Segura también ha alertado del impacto que pueden tener la desinformación y los mensajes simplificados que circulan en redes sociales y otros canales digitales. “Tenemos un problema importante desde la sociedad y desde las instituciones para combatir estos mensajes”, ha expuesto.
Según ha indicado, muchos de estos contenidos se difunden mediante formatos breves y simplificados que dificultan el contraste de la información y favorecen la propagación de bulos. “Esta desinformación y estos bulos llegan de una manera que finalmente se asume como una realidad absoluta”, ha lamentado.
Ante esta situación, Segura ha defendido la necesidad de reforzar el trabajo educativo y la pedagogía social en materia de igualdad. En su opinión, la educación desempeña un papel fundamental para construir una sociedad que entienda la igualdad como un valor esencial de la democracia. “Debemos educar en igualdad y coeducar para que el día de mañana tengamos adultos y adultas que entiendan la igualdad como necesaria para nuestras vidas”, ha afirmado.
Avances y desafíos pendientes
Pese a las dificultades, Segura ha reconocido que en las últimas décadas se han producido avances importantes en materia de igualdad, en gran parte gracias a la incorporación de las mujeres al mercado laboral y a la aprobación de políticas públicas específicas.
Sin embargo, ha hecho hincapié en que estos avances no deben darse por garantizados. “Hay muchas personas que entienden que no estamos en determinados espacios porque no lo merecemos”, ha explicado, en referencia a algunos discursos que cuestionan la presencia de mujeres en puestos de responsabilidad.

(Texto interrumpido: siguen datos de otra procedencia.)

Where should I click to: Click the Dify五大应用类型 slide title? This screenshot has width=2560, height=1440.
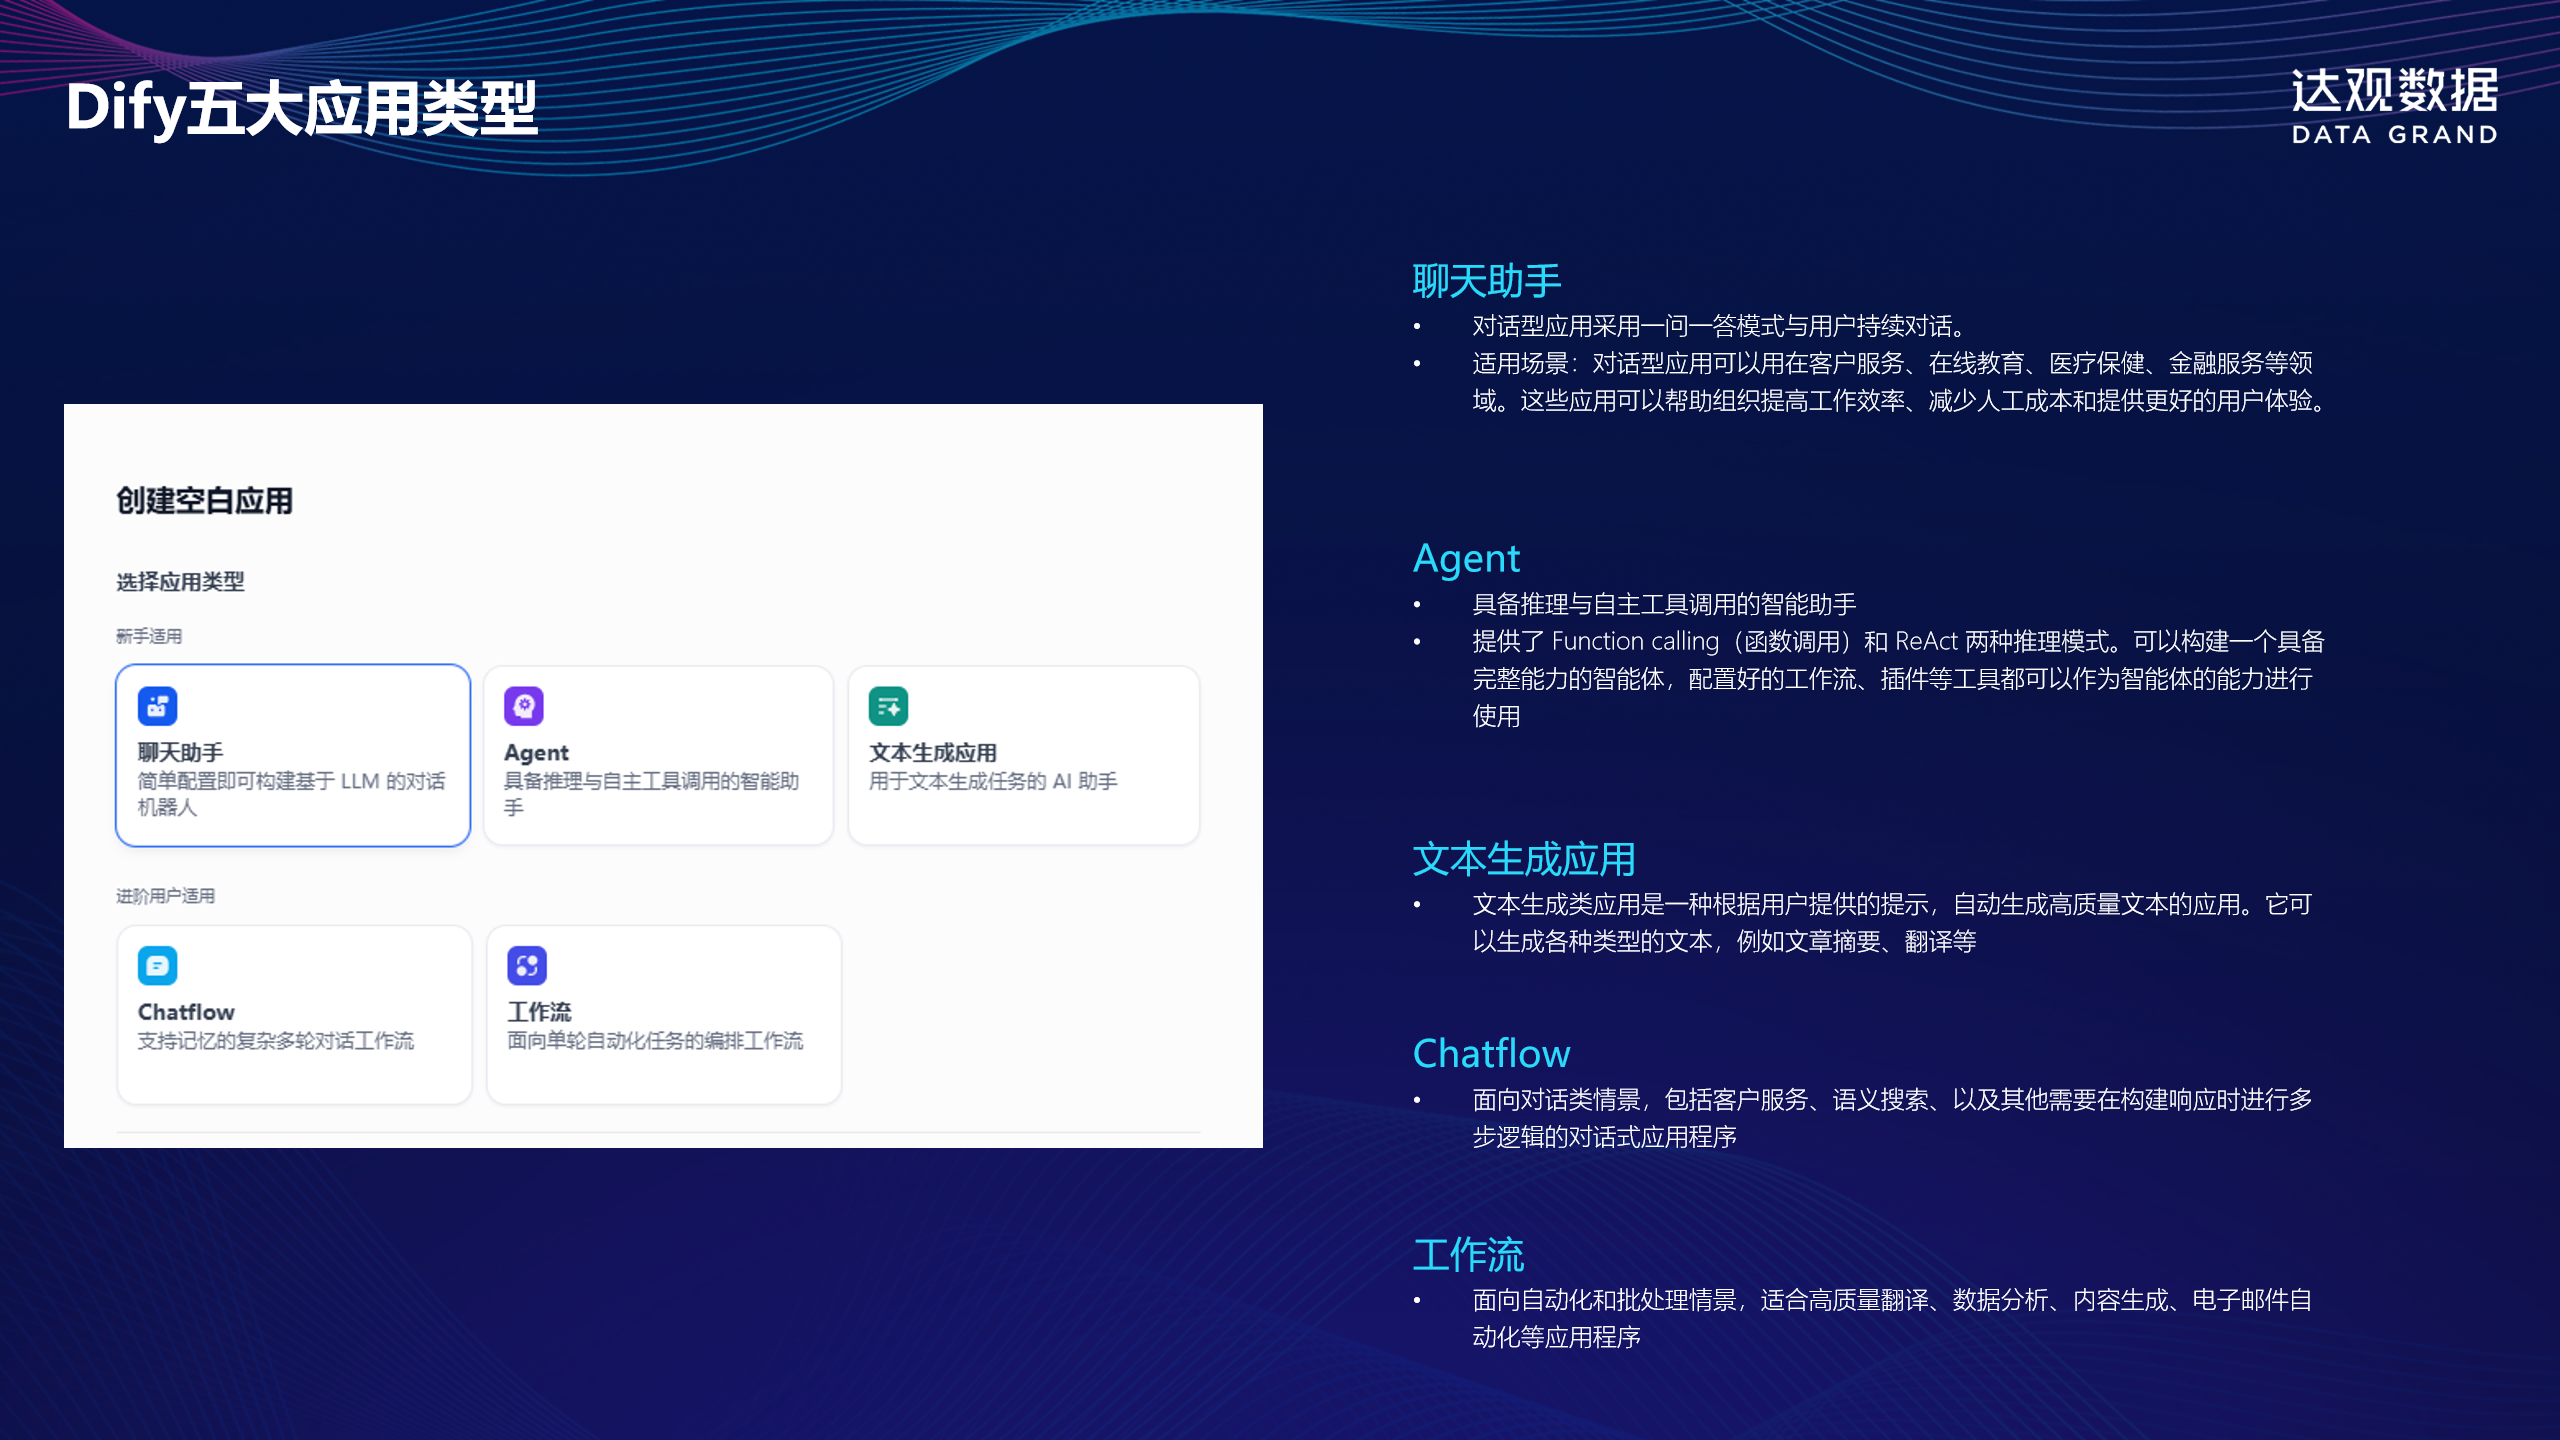point(302,108)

A su juicio, este tipo de planteamientos ignoran que las mujeres no han tenido históricamente las mismas oportunidades para acceder a esos espacios. “No hemos tenido las posibilidades de llegar porque no ha existido una igualdad real”, ha recordado, al tiempo que ha reconocido que el contexto internacional actual presenta importantes desafíos, especialmente en un escenario marcado por conflictos armados y tensiones geopolíticas.
Por ello, ha animado a seguir trabajando para defender los avances alcanzados y continuar impulsando nuevas medidas que permitan avanzar hacia una igualdad real. “Debemos reivindicar cada uno de los logros alcanzados y no dar ni un solo paso atrás en la consecución de la igualdad”, ha concluido.